Output the rows below exactly as they appear, beginning at the line containing "This screenshot has width=696, height=520." and continuing through the line containing "tab-today: СЕГОДНЯ is", both included.
(EXTRACTED MATERIAL begins)
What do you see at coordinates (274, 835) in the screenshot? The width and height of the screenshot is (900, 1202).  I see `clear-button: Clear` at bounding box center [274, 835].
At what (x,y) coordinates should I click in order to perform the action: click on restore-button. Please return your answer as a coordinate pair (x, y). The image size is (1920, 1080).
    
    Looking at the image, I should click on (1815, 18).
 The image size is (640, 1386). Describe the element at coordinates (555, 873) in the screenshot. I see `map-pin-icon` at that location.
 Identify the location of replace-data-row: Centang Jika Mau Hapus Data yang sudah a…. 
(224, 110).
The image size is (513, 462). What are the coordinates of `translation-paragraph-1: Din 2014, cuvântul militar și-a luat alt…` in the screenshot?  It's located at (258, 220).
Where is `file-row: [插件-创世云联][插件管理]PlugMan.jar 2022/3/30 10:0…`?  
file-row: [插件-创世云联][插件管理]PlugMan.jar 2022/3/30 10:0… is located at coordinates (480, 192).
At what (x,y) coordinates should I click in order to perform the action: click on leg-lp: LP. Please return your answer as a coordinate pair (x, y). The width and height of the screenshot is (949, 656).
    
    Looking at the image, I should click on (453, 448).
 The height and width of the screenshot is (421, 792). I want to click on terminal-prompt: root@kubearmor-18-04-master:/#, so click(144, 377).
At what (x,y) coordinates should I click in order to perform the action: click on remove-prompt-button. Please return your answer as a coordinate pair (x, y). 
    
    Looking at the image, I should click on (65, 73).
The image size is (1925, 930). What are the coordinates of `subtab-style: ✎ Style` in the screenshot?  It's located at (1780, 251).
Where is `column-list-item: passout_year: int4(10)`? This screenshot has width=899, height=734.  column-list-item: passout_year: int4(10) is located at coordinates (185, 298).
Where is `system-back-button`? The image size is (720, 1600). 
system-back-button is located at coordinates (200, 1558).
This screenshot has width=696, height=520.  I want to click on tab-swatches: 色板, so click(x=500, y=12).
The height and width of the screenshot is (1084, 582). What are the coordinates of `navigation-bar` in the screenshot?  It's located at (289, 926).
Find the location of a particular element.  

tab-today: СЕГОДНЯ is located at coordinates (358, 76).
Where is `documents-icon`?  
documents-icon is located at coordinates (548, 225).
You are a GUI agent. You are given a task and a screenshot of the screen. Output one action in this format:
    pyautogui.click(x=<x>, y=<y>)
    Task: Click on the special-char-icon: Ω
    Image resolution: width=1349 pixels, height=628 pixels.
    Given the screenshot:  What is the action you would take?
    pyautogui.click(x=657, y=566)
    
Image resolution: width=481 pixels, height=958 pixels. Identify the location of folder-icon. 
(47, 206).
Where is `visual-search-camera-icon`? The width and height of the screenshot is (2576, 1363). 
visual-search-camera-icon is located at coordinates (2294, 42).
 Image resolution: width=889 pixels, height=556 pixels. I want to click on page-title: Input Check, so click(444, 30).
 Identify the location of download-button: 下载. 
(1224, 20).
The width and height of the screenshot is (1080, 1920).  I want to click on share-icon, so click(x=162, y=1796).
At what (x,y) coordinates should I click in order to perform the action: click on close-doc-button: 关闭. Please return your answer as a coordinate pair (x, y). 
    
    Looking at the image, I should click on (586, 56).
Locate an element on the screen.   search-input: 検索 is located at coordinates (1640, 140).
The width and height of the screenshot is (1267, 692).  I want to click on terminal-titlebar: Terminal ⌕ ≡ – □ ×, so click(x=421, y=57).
(EXTRACTED MATERIAL ends)
RESPONSE TO THE TASK -
This screenshot has width=696, height=520.  I want to click on tab-swatches: 色板, so click(x=500, y=12).
The height and width of the screenshot is (1084, 582). What are the coordinates of `navigation-bar` in the screenshot?  It's located at (289, 926).
Find the location of a particular element.  

tab-today: СЕГОДНЯ is located at coordinates (358, 76).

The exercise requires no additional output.